===== Supplied records
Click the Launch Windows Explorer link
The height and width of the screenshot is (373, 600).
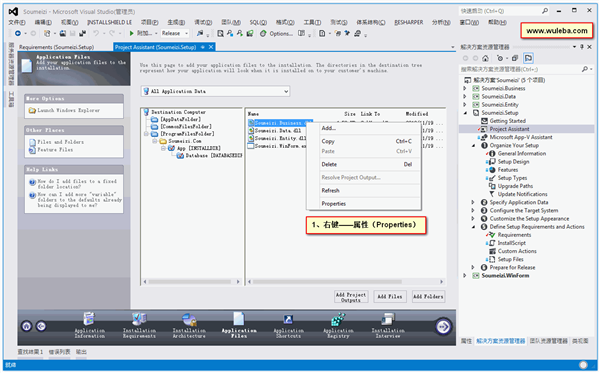pyautogui.click(x=68, y=110)
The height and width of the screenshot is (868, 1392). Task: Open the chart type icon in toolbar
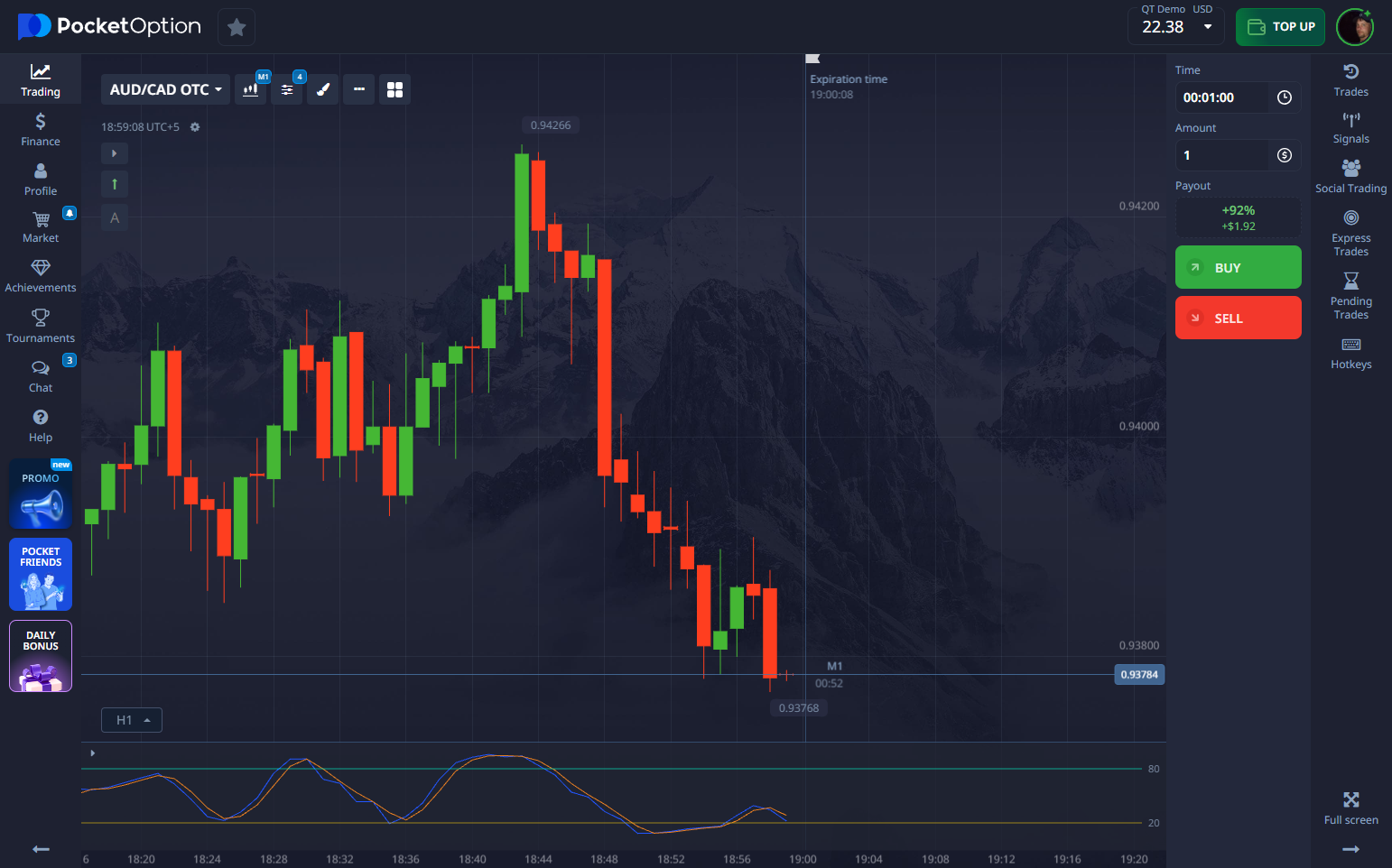coord(251,89)
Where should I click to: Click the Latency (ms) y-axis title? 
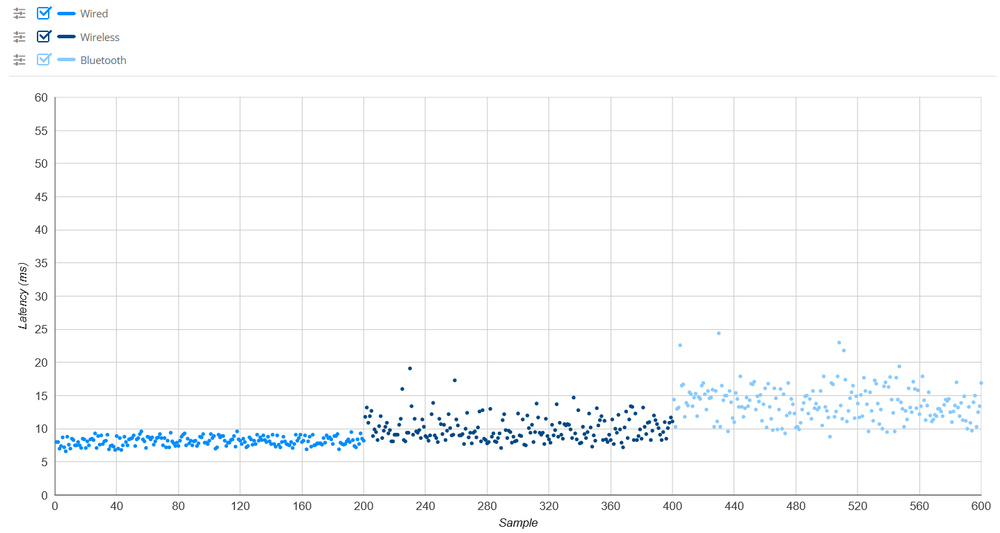click(23, 296)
==========
* Task to carry out *
Reproduce the text of all three entries above word for word, leaving out the pictures.

* Written answer *
Click the Launch Windows Explorer link
The height and width of the screenshot is (373, 600).
pyautogui.click(x=68, y=110)
The height and width of the screenshot is (868, 1392). Task: Open the chart type icon in toolbar
coord(251,89)
Where should I click to: Click the Latency (ms) y-axis title? 
click(23, 296)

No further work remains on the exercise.